Club Med Woos China with Tai Chi, Mahjong
In something of a reversal of how firms usually target Chinese travelers, Club Med tries to bring its model to tourists within the Middle Kingdom.
Tai chi, mahjong and karaoke are on the menu alongside more traditional offerings such as sailing at Club Med’s new resort on the Chinese island of Hainan, as the French holiday group – now Chinese-owned – adapts its European formula for the market.
The all-inclusive village near the resort town of Sanya is the company’s fourth in China, and it is in talks to open around 15 more in the next four years.
It is something of a reversal of how firms usually target Chinese travellers, with Club Med seeking to bring its model to tourists within the Middle Kingdom, rather than draw them to other countries.
On a 12-hectare (30-acre) beachside estate complete with multiple pools, the emblematic “Gentils Organisateurs” or “GOs” – “Gentle Organisers” – recreate the tried and true Club Med recipe of sports activities, supervised childcare, and unlimited food and drink.
On a stretch of sand dotted with huts and palm trees, Shu Qi, a polo-shirted Beijinger in his fifties, admired the ocean with his elderly parents, wife and three-year-old son.
“It’s a change from crowded beaches! It’s ideal for families,” he said, noting how those near downtown Sanya were notoriously swarmed and often plagued by noisy construction.
Shu discovered Club Med while visiting the Maldives. “It’s very practical, as the price is all-inclusive with meals, and the international atmosphere is good for the children,” he said.
The cheapest of the 384 rooms available at the new Hainan site go for 2,300 yuan ($340) a night.
Club Med CEO Henri Giscard d’Estaing, son of the former French president Valery, told AFP: “We’re aiming at a high-end clientele, a portion of whom have already experienced Club Med while abroad.”
Once a place of exile, Hainan island, China’s southernmost province, has become a popular tourist destination, particularly in winter.
In a country where family remains important but workers’ annual holiday quotas are often limited, “the French concept of vacation villages meets the needs of the Chinese very well”, said Qian Jiannong, vice president of Chinese conglomerate Fosun, which bought Club Med last year.
After establishing its first winter sports village in China in 2010, Club Med set up shop amid the stunning karst scenery of Guilin, before opening a beach vacation village on an island in the Pearl River delta between Hong Kong and Macau.
Now the country is Club Med’s biggest market outside France, with some 200,000 clients expected this year and forecasting annual growth of 20 percent.
After criss-crossing the globe to collect trophy selfies at major sites, some well-off Chinese travellers are now turning towards more relaxed staycations.
A Chinese hotel industry overcrowded with establishments that all look alike and designed for business clientele has left Club Med an opportunity, said Giscard d’Estaing. But it faces rivalry from competitors, both foreign – such as France’s Pierre & Vacances, owner of Center Parcs – and domestic.
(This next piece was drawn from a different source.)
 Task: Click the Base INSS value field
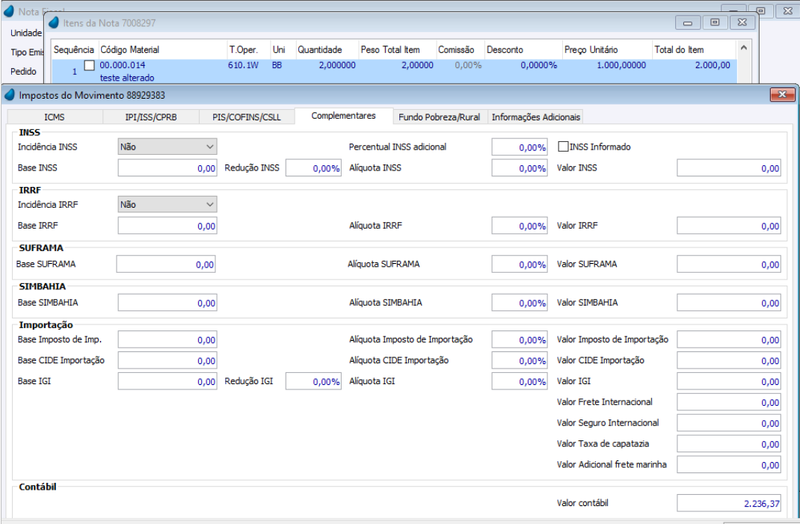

Sanya tourism was “a very particular seasonal and regional market” Xiao Yimin, research director at Shanghai Fosea Capital, told AFP, adding that Club Med’s success there “doesn’t reflect the maturity of the whole Chinese market, but only a huge concentration of family travelling in one place at seasonal times”.
With outbound tourism growth slowing, competition between providers within China for middle class tourists will increase, he added, and the future might not be as rosy.
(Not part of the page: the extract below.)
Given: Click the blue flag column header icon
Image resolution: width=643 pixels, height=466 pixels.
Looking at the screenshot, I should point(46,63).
Club Med has sought to adapt to local tastes. In Sanya, there are seven karaoke rooms – always fully booked – and three mah-jong parlors, as well as a 24-hour noodle bar, and tai chi lessons have been developed to appeal to people in their 30s who rarely practice the discipline.
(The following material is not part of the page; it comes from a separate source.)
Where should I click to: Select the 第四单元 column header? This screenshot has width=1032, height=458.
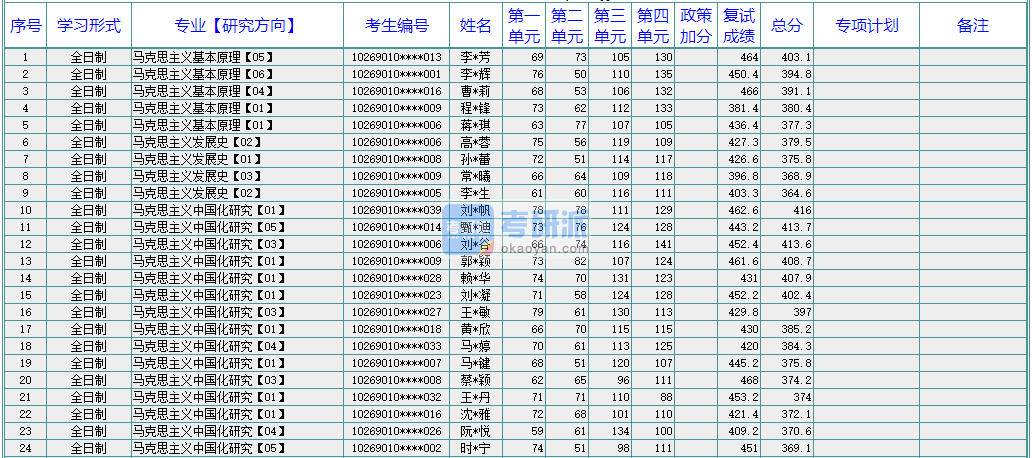tap(653, 26)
Clients are around two-thirds mainland Chinese, and the rest primarily South Korean or Taiwanese. Under the coconut trees, multi-generational family clans gather as well as couples spoiling their only child without dropping their smartphones.
Families are initially “reluctant to let their kids go off alone to activities, and when they see a GO sit down at their their table, they find it inappropriate”, but soon adapt, said Rachel Mondre, head of customer services.
Tanning, too, is out of the question for the Chinese, who have a traditional preference for pale skin. The group faces other cultural challenges, acknowledged Jason Wen, a tai chi teacher who works at the village.
“People in China are not used to the concept of holiday resorts,” he said. “Club Med might bring progressively a change, but it will be a slow, very slow process.”